The system will therefore have to cater for the establishment of the workers union in regard to the established agreement.
If the decision taken hitherto will be the benchmark in deciding the way forward. According to (Bridges 2003), changes in organisations are best effected by the employees themselves. This model therefore should strive to put employees at the heart of any changes that might eventually arise from the reorganisation.
Besides the employees playing a vital role in easing the transition, they will also play a big part in ensuring that the running is smooth and the cooperation helps in good delivery of services.
The Closing of Hubs.
The hubs are likely to present a tricky dimension in the Merger. First they will prove a challenge if they will involve the laying off of the employees in such hubs. Secondly, the challenge of keeping the customers from these hubs will have to be addressed since the customers will have to be made to feel confident in the new set up. The first thing the management should do therefore, is to address the cost effectiveness of the hubs in question. If these hubs are productive, then the question of closing them down wont be a major issue.
The closing of these hubs therefore should not be sudden.
This is because the hubs will have to be assessed appropriately.
The management should therefore engage a good team that will carry out the audit to establish the suitability of these hubs.
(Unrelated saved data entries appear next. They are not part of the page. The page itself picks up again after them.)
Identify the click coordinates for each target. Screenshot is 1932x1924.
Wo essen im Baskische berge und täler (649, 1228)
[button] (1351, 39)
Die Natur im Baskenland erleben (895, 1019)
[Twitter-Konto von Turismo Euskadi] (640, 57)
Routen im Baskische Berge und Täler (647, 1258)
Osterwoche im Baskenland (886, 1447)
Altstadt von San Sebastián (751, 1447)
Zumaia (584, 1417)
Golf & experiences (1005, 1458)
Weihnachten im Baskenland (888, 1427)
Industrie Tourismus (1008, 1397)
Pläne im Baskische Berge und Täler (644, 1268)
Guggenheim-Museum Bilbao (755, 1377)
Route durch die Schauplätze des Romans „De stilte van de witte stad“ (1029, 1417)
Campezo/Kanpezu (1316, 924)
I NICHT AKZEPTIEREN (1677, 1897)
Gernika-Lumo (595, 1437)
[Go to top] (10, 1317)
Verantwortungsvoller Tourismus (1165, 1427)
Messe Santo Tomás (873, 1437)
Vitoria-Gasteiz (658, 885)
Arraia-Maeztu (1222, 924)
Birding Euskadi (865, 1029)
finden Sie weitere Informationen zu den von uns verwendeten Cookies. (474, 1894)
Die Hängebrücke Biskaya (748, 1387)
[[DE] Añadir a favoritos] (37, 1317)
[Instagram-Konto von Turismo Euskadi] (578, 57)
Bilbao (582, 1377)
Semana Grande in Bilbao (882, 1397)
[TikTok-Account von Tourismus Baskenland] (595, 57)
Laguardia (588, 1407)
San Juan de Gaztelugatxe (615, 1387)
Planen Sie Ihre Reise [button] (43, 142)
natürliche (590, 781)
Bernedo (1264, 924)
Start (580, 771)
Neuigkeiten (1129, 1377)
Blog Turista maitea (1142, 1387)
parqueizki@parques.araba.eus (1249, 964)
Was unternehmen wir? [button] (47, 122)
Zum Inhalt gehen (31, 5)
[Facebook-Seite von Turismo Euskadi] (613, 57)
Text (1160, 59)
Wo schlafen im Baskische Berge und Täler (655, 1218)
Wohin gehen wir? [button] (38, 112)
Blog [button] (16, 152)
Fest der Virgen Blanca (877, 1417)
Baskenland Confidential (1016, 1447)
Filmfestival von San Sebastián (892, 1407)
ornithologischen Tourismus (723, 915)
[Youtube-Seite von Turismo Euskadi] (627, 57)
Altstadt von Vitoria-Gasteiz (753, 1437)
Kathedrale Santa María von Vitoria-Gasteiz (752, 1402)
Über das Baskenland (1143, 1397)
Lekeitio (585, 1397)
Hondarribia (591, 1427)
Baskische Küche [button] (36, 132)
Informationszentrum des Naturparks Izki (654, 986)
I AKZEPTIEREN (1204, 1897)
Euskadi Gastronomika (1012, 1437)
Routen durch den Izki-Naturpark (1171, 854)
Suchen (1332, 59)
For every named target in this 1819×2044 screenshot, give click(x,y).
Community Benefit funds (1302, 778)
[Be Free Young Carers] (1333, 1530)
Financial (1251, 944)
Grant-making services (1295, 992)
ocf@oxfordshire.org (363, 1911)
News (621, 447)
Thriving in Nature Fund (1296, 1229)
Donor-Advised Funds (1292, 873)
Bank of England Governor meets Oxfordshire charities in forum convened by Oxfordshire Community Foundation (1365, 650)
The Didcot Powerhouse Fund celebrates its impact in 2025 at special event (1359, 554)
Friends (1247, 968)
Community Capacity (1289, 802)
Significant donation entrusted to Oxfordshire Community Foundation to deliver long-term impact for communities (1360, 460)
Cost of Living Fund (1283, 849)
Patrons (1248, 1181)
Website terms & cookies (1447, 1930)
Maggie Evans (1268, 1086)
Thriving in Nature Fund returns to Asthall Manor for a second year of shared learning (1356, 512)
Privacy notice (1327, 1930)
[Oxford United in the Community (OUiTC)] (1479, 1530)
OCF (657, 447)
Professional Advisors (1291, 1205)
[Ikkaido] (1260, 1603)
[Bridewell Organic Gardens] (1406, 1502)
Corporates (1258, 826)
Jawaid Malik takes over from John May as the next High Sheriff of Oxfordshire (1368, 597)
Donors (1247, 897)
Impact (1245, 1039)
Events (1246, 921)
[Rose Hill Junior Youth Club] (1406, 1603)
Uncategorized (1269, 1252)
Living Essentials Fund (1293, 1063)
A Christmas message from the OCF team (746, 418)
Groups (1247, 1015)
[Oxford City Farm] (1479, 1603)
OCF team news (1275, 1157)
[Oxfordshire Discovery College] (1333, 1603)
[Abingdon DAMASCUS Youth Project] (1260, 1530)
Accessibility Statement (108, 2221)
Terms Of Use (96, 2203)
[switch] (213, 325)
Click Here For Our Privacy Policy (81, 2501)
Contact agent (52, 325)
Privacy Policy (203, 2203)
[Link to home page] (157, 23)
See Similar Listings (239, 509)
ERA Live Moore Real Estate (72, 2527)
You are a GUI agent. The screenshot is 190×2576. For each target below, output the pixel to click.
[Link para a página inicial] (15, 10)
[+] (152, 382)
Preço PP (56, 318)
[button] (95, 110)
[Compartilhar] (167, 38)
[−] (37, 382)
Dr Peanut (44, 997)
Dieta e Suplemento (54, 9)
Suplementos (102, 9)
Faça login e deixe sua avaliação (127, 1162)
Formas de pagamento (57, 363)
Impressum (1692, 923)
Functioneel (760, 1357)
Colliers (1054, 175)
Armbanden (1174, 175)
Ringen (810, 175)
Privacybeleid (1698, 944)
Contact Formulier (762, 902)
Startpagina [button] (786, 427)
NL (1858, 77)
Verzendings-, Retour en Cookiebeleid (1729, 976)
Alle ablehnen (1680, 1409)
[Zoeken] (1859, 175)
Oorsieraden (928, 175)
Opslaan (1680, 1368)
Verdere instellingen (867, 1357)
Once the suitability is established then the decision on closing will be made. If any hub is to be closed, then the best way to handle closure is first to transfer any of the employees that are permanent on the centres to other centres. The Second step should be to release the contracted employees, this will follow the previously established severance protocol.
The last step is to leave these centres as selling points for the group. This should therefore give the management an opportunity to monitor the market trends.
New Corporate Culture.
The new set-up will have a problem of deciding the best practices to undertake in the establishment of the practices that are to be followed in the daily operations. The employee relations as well as the administrative systems form part of the key considerations in the institutions. This is informed by the fact that the different relations strategies in the companies are likely to differ. The best way is to first hold consultative meetings with the workers representatives.
These meetings will be aimed at developing a effective structure for the work relationship. The structure will also include series of team building activities to eliminate the aspect of mistrust and animosity that might arise among the different employees. The team building will therefore establish a good working relationship among the employees.
To effect these strategies, the system ought to invest heavily in terms of three things. First is the employee time for all the consultative meetings to be held. these will require a lot of time from the employees. The second is the money for implementing these structures.
This needs a lot of money to be invested into the meetings. Lastly the company will need to invest money into offering good severance packages to the employees who are leaving. This will encourage the employees who are of age to take the option of early retirement.
Generally the whole process requires keenness and attention to detail if any meaningful success is to be attained.
Bridges W. (2003). Making the Best of Change in Transition Management. Washington: Perseus press
Carnal, C. (2003). Change Management in Organisations. London: Prentice and Hall
Davis, K. & Newstrom, J.K. (2002). Behaviour and Organizations. New York: McGraw hill
Lewin, K. (1951). Social Science Field Theory. New York: Harper Collins.
Zajac, E. (2006). Political Economy of Fairness. Cambridge: MIT.